■ **INSTRUCTIONS FOR THE TASK**:
Everything in the data that follows has to be repeated verbatim.

■ **RECORDS FOR PROCESSING**:
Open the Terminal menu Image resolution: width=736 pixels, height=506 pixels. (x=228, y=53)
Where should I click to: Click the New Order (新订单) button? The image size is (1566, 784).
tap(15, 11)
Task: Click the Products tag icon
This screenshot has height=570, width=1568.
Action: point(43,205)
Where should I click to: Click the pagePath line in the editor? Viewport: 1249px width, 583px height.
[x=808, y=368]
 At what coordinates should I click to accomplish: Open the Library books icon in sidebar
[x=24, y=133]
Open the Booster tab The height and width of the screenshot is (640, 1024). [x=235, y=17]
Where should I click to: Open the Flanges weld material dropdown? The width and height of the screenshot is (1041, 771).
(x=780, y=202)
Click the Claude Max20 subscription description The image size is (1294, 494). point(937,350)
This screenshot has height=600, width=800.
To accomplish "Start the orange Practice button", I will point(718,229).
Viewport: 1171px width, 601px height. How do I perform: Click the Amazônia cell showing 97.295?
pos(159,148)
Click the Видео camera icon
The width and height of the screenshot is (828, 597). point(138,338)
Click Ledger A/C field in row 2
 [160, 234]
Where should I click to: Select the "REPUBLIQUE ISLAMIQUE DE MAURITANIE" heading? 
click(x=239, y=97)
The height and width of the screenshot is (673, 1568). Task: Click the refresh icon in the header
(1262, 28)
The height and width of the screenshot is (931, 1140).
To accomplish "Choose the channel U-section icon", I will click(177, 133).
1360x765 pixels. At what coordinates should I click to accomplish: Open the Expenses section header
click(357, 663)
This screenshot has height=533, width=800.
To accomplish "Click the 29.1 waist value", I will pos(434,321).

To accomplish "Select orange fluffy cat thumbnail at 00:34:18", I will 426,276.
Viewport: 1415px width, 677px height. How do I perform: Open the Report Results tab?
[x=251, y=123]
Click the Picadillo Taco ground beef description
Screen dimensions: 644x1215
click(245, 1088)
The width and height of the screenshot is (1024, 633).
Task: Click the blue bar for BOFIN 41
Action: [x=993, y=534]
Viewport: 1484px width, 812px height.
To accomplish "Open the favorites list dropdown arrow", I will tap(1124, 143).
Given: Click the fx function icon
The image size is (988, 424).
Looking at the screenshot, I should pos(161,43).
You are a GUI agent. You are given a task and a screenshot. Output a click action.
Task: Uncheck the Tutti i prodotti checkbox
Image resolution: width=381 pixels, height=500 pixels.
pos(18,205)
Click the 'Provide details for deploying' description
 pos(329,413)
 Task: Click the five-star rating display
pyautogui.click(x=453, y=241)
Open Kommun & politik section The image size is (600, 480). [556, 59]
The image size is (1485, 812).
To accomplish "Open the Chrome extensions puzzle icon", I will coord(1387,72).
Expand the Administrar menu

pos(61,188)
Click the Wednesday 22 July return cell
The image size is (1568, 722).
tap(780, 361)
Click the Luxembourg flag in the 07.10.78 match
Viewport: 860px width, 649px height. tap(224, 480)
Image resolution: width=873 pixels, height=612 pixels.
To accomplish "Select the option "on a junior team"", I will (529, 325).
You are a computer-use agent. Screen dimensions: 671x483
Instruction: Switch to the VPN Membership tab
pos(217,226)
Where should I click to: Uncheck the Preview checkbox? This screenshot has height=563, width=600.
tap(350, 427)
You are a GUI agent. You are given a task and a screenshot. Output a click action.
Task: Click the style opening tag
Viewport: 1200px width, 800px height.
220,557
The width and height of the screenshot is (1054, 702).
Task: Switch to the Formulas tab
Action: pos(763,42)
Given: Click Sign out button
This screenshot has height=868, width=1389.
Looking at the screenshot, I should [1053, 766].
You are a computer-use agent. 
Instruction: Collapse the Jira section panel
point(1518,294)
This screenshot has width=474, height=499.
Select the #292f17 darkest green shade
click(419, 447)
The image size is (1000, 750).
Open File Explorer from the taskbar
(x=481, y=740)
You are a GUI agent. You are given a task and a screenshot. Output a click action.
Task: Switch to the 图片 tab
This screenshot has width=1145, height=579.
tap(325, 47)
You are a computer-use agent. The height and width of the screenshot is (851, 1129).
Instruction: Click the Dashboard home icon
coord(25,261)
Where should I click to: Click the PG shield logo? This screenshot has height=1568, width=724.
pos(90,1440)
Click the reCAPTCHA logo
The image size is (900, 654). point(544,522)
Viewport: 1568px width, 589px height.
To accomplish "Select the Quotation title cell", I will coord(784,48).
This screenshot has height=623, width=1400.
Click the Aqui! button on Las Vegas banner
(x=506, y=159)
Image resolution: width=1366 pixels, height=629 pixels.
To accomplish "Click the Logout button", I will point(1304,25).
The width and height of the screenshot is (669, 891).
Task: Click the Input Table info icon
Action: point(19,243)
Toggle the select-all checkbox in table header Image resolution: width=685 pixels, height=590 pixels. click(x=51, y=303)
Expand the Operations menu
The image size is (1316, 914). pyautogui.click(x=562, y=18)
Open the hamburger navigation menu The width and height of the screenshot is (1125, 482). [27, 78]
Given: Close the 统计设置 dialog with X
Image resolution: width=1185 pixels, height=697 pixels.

■ **ANSWER TO THIS TASK**:
Open the Terminal menu Image resolution: width=736 pixels, height=506 pixels. (x=228, y=53)
Where should I click to: Click the New Order (新订单) button? The image size is (1566, 784).
tap(15, 11)
Task: Click the Products tag icon
This screenshot has height=570, width=1568.
Action: point(43,205)
Where should I click to: Click the pagePath line in the editor? Viewport: 1249px width, 583px height.
[x=808, y=368]
 At what coordinates should I click to accomplish: Open the Library books icon in sidebar
[x=24, y=133]
Open the Booster tab The height and width of the screenshot is (640, 1024). [x=235, y=17]
Where should I click to: Open the Flanges weld material dropdown? The width and height of the screenshot is (1041, 771).
(x=780, y=202)
Click the Claude Max20 subscription description The image size is (1294, 494). point(937,350)
This screenshot has height=600, width=800.
To accomplish "Start the orange Practice button", I will point(718,229).
Viewport: 1171px width, 601px height. How do I perform: Click the Amazônia cell showing 97.295?
pos(159,148)
Click the Видео camera icon
The width and height of the screenshot is (828, 597). point(138,338)
Click Ledger A/C field in row 2
 [160, 234]
Where should I click to: Select the "REPUBLIQUE ISLAMIQUE DE MAURITANIE" heading? 
click(x=239, y=97)
The height and width of the screenshot is (673, 1568). Task: Click the refresh icon in the header
(1262, 28)
The height and width of the screenshot is (931, 1140).
To accomplish "Choose the channel U-section icon", I will click(177, 133).
1360x765 pixels. At what coordinates should I click to accomplish: Open the Expenses section header
click(357, 663)
This screenshot has height=533, width=800.
To accomplish "Click the 29.1 waist value", I will pos(434,321).

To accomplish "Select orange fluffy cat thumbnail at 00:34:18", I will 426,276.
Viewport: 1415px width, 677px height. How do I perform: Open the Report Results tab?
[x=251, y=123]
Click the Picadillo Taco ground beef description
Screen dimensions: 644x1215
click(245, 1088)
The width and height of the screenshot is (1024, 633).
Task: Click the blue bar for BOFIN 41
Action: [x=993, y=534]
Viewport: 1484px width, 812px height.
To accomplish "Open the favorites list dropdown arrow", I will tap(1124, 143).
Given: Click the fx function icon
The image size is (988, 424).
Looking at the screenshot, I should pos(161,43).
You are a GUI agent. You are given a task and a screenshot. Output a click action.
Task: Uncheck the Tutti i prodotti checkbox
Image resolution: width=381 pixels, height=500 pixels.
pos(18,205)
Click the 'Provide details for deploying' description
 pos(329,413)
 Task: Click the five-star rating display
pyautogui.click(x=453, y=241)
Open Kommun & politik section The image size is (600, 480). [556, 59]
The image size is (1485, 812).
To accomplish "Open the Chrome extensions puzzle icon", I will coord(1387,72).
Expand the Administrar menu

pos(61,188)
Click the Wednesday 22 July return cell
The image size is (1568, 722).
tap(780, 361)
Click the Luxembourg flag in the 07.10.78 match
Viewport: 860px width, 649px height. tap(224, 480)
Image resolution: width=873 pixels, height=612 pixels.
To accomplish "Select the option "on a junior team"", I will (529, 325).
You are a computer-use agent. Screen dimensions: 671x483
Instruction: Switch to the VPN Membership tab
pos(217,226)
Where should I click to: Uncheck the Preview checkbox? This screenshot has height=563, width=600.
tap(350, 427)
You are a GUI agent. You are given a task and a screenshot. Output a click action.
Task: Click the style opening tag
Viewport: 1200px width, 800px height.
220,557
The width and height of the screenshot is (1054, 702).
Task: Switch to the Formulas tab
Action: pos(763,42)
Given: Click Sign out button
This screenshot has height=868, width=1389.
Looking at the screenshot, I should [1053, 766].
You are a computer-use agent. 
Instruction: Collapse the Jira section panel
point(1518,294)
This screenshot has width=474, height=499.
Select the #292f17 darkest green shade
click(419, 447)
The image size is (1000, 750).
Open File Explorer from the taskbar
(x=481, y=740)
You are a GUI agent. You are given a task and a screenshot. Output a click action.
Task: Switch to the 图片 tab
This screenshot has width=1145, height=579.
tap(325, 47)
You are a computer-use agent. The height and width of the screenshot is (851, 1129).
Instruction: Click the Dashboard home icon
coord(25,261)
Where should I click to: Click the PG shield logo? This screenshot has height=1568, width=724.
pos(90,1440)
Click the reCAPTCHA logo
The image size is (900, 654). point(544,522)
Viewport: 1568px width, 589px height.
To accomplish "Select the Quotation title cell", I will coord(784,48).
This screenshot has height=623, width=1400.
Click the Aqui! button on Las Vegas banner
(x=506, y=159)
Image resolution: width=1366 pixels, height=629 pixels.
To accomplish "Click the Logout button", I will point(1304,25).
The width and height of the screenshot is (669, 891).
Task: Click the Input Table info icon
Action: point(19,243)
Toggle the select-all checkbox in table header Image resolution: width=685 pixels, height=590 pixels. click(x=51, y=303)
Expand the Operations menu
The image size is (1316, 914). pyautogui.click(x=562, y=18)
Open the hamburger navigation menu The width and height of the screenshot is (1125, 482). [27, 78]
Given: Close the 统计设置 dialog with X
Image resolution: width=1185 pixels, height=697 pixels.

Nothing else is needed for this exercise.